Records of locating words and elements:
──────

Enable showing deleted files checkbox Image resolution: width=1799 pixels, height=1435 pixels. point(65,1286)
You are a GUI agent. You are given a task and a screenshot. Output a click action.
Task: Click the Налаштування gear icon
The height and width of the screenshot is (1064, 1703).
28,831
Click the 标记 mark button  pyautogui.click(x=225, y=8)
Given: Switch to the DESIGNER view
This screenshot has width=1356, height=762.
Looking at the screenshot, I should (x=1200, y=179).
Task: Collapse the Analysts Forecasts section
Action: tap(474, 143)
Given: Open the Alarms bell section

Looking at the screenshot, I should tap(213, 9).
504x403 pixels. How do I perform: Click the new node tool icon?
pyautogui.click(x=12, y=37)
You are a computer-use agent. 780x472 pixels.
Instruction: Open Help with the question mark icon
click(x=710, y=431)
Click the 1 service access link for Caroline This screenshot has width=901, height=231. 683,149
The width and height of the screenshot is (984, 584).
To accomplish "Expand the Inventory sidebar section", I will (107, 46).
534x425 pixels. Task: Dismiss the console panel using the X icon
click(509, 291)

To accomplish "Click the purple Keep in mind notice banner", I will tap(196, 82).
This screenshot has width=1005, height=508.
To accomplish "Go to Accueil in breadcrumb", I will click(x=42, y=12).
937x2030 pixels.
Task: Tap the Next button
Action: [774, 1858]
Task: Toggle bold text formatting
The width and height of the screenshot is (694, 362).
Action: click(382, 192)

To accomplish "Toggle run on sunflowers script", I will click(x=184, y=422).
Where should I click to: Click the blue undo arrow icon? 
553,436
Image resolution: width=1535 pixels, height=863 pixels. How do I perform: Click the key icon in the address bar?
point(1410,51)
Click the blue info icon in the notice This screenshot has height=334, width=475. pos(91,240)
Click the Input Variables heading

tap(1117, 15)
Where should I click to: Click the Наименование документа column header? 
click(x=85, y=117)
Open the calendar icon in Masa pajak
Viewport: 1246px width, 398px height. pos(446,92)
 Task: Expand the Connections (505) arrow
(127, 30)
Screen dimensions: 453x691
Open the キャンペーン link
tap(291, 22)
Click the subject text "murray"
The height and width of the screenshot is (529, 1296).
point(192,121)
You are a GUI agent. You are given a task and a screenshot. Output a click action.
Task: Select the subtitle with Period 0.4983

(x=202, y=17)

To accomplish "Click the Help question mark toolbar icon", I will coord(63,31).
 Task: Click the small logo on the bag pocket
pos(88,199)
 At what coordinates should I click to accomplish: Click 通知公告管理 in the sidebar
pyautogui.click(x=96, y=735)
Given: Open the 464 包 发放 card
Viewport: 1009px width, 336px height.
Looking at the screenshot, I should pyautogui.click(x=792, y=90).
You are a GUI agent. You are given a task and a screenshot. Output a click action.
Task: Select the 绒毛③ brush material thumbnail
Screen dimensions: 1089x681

──────

§ **What the task requires**
Return the stretch of rows from the line that contains "Task: Expand the Connections (505) arrow" through the line that contains "should pyautogui.click(x=792, y=90).", reproducing every line exactly.

§ **Correct response**
 Task: Expand the Connections (505) arrow
(127, 30)
Screen dimensions: 453x691
Open the キャンペーン link
tap(291, 22)
Click the subject text "murray"
The height and width of the screenshot is (529, 1296).
point(192,121)
You are a GUI agent. You are given a task and a screenshot. Output a click action.
Task: Select the subtitle with Period 0.4983

(x=202, y=17)

To accomplish "Click the Help question mark toolbar icon", I will coord(63,31).
 Task: Click the small logo on the bag pocket
pos(88,199)
 At what coordinates should I click to accomplish: Click 通知公告管理 in the sidebar
pyautogui.click(x=96, y=735)
Given: Open the 464 包 发放 card
Viewport: 1009px width, 336px height.
Looking at the screenshot, I should pyautogui.click(x=792, y=90).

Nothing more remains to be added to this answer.